→ Exercise requirements:
Any picture in the data below should be skipped, while every line is repeated exactly.

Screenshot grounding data
• • •
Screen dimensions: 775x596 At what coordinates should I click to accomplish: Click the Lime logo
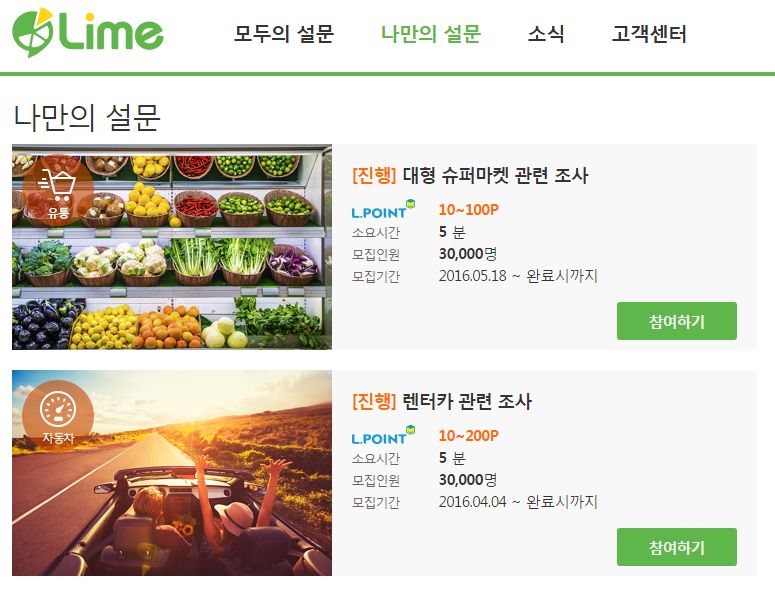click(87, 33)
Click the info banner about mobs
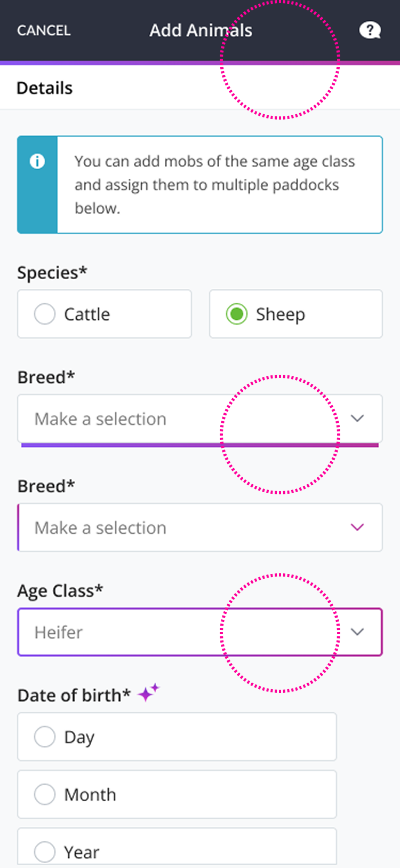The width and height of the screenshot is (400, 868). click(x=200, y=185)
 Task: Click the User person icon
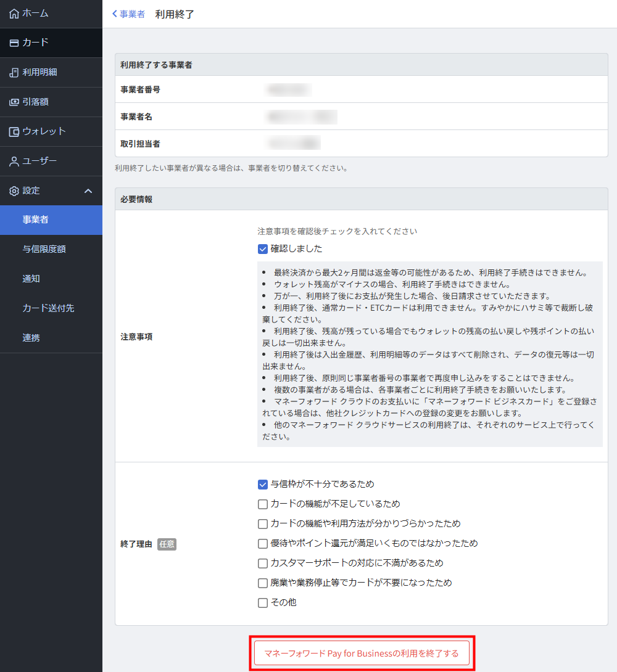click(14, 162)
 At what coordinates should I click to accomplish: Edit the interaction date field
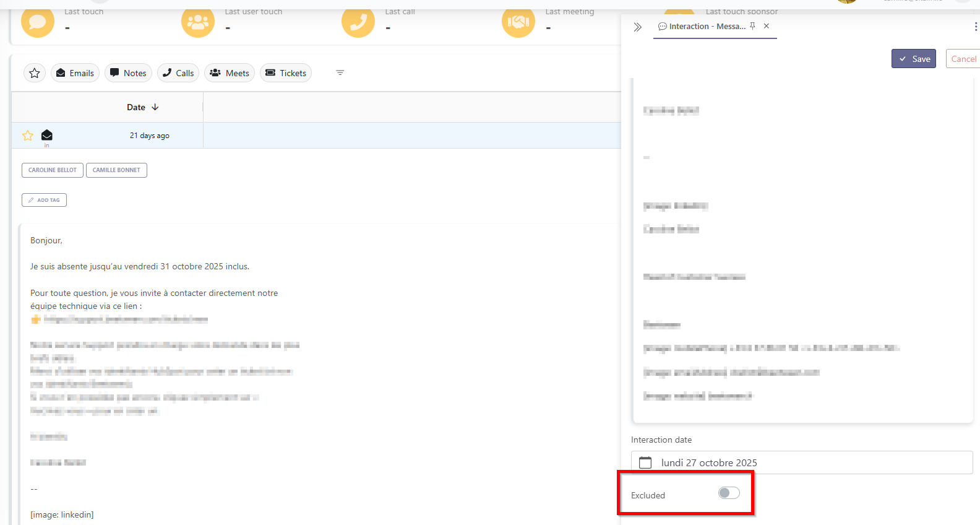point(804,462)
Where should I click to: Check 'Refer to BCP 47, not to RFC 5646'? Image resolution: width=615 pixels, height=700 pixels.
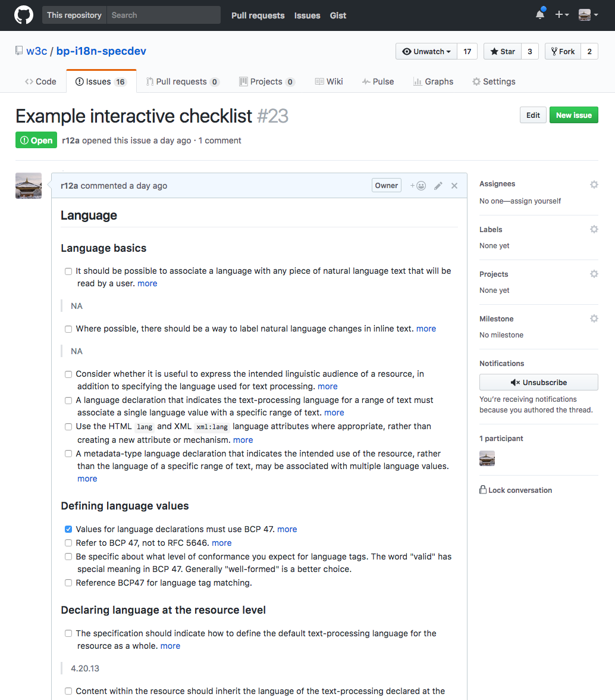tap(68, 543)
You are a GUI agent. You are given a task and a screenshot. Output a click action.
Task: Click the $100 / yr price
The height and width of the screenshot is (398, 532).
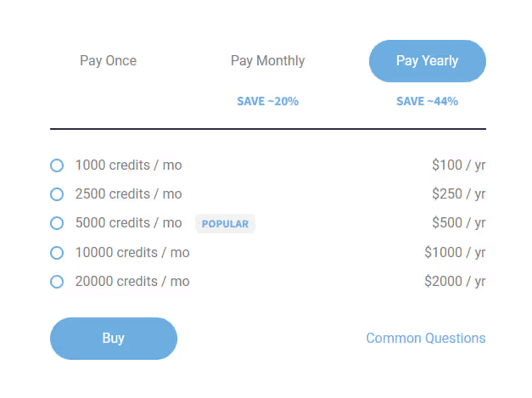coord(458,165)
• • •
→ Response area:
Screen dimensions: 775x596 At what coordinates should I click to accomplish: Click the Lime logo
click(87, 33)
Click the info banner about mobs
The width and height of the screenshot is (400, 868). click(x=200, y=185)
 Task: Click the User person icon
click(14, 162)
 At what coordinates should I click to accomplish: Edit the interaction date field
point(804,462)
Where should I click to: Check 'Refer to BCP 47, not to RFC 5646'? Image resolution: width=615 pixels, height=700 pixels.
tap(68, 543)
You are a GUI agent. You are given a task and a screenshot. Output a click action.
Task: Click the $100 / yr price
The height and width of the screenshot is (398, 532).
coord(458,165)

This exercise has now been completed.